The rise of antimicrobial resistance (AMR) has developed into a slow-moving epidemic, fueled by the overuse and misuse of antibiotics, coupled with a stagnation in the development of new antimicrobial agents over the past four decades. Addressing this crisis requires not only more judicious use of existing antibiotics but also the development of innovative drugs capable of overcoming resistant pathogens. In this context, the abundant genomic data generated in the omics era has facilitated the resurgence of natural products as a vital source of novel compounds. Among these, natural peptides—with their unique and diverse chemical properties—have garnered particular interest as potential antibiotics, anticancer agents, and inhibitors targeting specific pathological processes.

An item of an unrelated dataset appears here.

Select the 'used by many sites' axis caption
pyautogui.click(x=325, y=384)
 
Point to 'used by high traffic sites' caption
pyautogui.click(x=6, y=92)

The aim of this PhD project is to develop a novel, modular enzymatic tool that enables the in silico design and synthesis of peptides with unprecedented chemical diversity. Central to this approach is the exploitation of a unique chemical reaction: protein splicing. This innovative reaction allows precise removal or editing of specific peptidic sequences, thereby providing a powerful platform to generate hybrid peptides with tailored functionalities, including potential therapeutic agents.
This project will integrate structural and functional studies, computational peptide design and enzyme engineering, aiming to expand the chemical and functional diversity of peptide-based molecules. The successful candidate will work in a state-of-the-art research setting, equipped with cutting-edge facilities and collaborative opportunities, fostering innovative approaches and impactful contributions to the field.